By using the Unix timestamp, we converted the current time to a “bucket” of time by using the straightforward formula:
where bs is the size of the time buckets in seconds
With location and time buckets calculated, we can track the unallocated bookings using Redis. We could have used any data store, but Redis was familiar and battle-proven to us.
To do this, we first constructed the Redis key by combining the service type, the geographic location, and the time bucket. With this key, we call the INCR command, which increments the value stored in that location and returns the new value.
If the value returned is 1, this indicates that this is the first value stored for this bucket combination, and we would then make a second call, this time to EXPIRE. With this second call, we would set a time to live (TTL) on the Redis item, allowing the data to be self-cleaning.
You will notice that we are blindly calling increment and only making a second call if needed. This pattern is more efficient and resource-friendly than using a more traditional, load-check-store pattern.
The next step was the configuration. Specifically, setting how many unallocated bookings could happen in a particular location and time bucket before the circuit opened.

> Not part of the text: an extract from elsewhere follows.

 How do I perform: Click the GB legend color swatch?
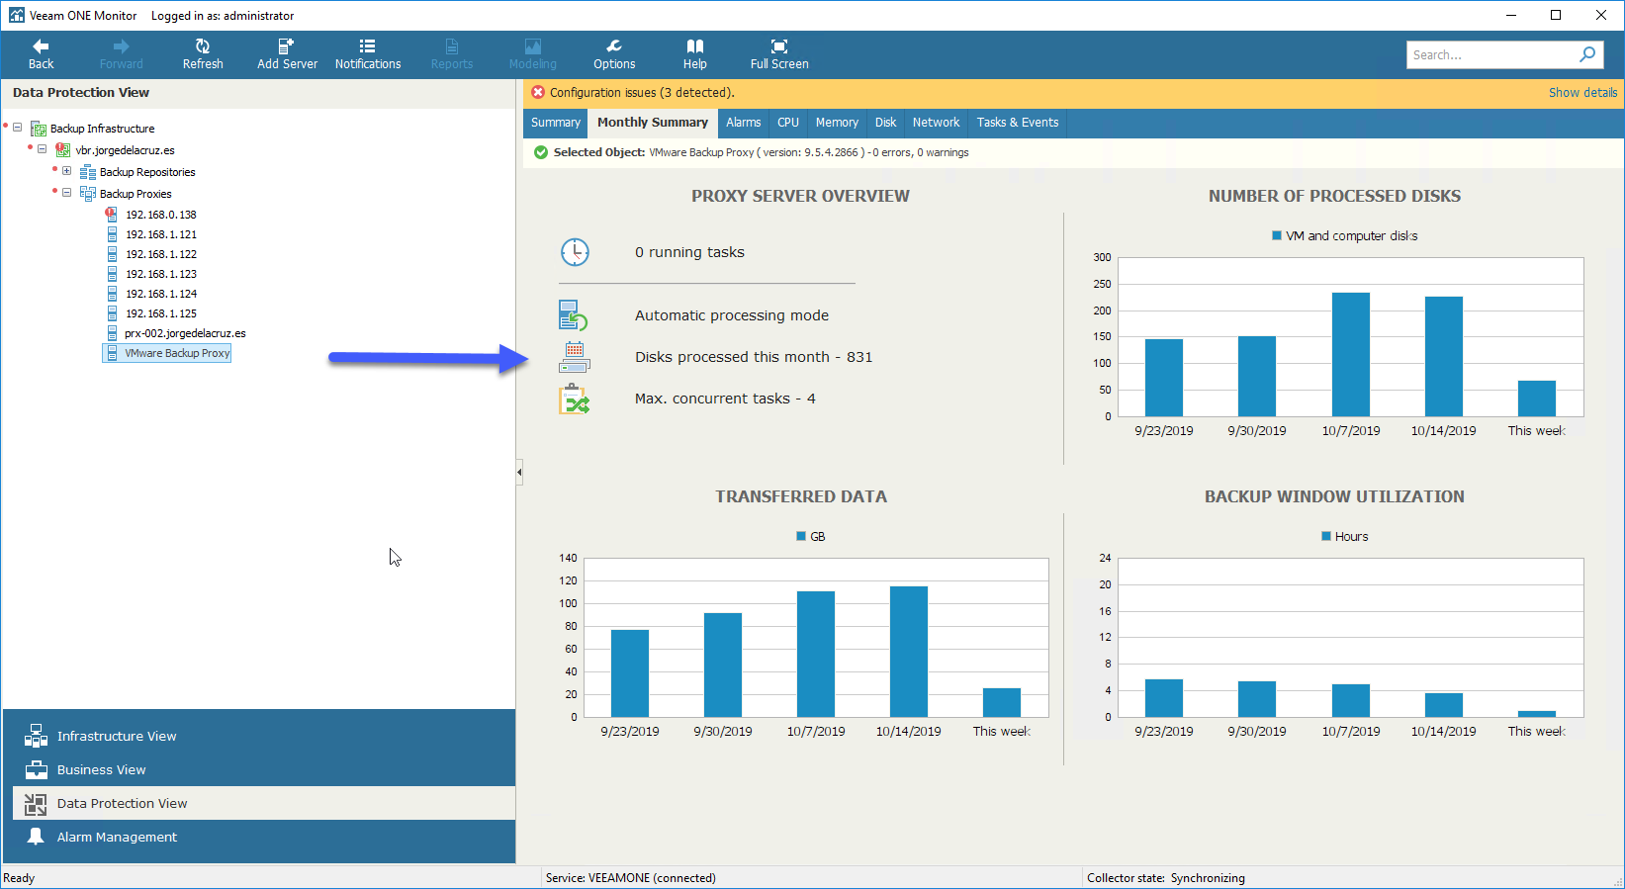pos(801,536)
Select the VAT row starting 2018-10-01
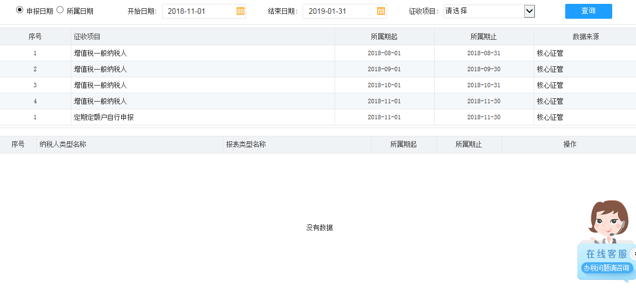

For this, we decided on Redis again. Again, we could have used anything, but we were already using Redis and, as mentioned previously, quite familiar with it.
Finally, the last piece. We introduced code at the beginning of our booking processing, most importantly, before any calls to any other services and before any significant processing was done. This code compared the location, time, and requested service to the currently configured Spampede setting, along with the previously unallocated bookings. If the maximum had already been reached, then we immediately stopped processing the booking.
This might sound harsh- to immediately refuse a booking request without even trying to fulfill it. But the goal of the Spampede filter is to prevent excessive, localized demand from impacting all of the users of the system.
Reading about this as a programmer, it probably feels strange, intentionally dropping bookings and impacting the business this way.
After all, we want nothing more than to help people get to where they need to be. This process is a system safety mechanism to ensure that the system stays alive and able to do just that.
I would be remiss if I didn’t highlight the critical software-engineering takeaway here is a combination of the Observer effect and the underlying goals of the CAP theorem. Observing a system will influence the system due to the cost of instrumentation and monitoring.
Generally, the higher the accuracy or consistency of the monitoring and limits, the higher the resource cost.
In this case, we have intentionally chosen the most resource-efficient options and traded accuracy for more throughput.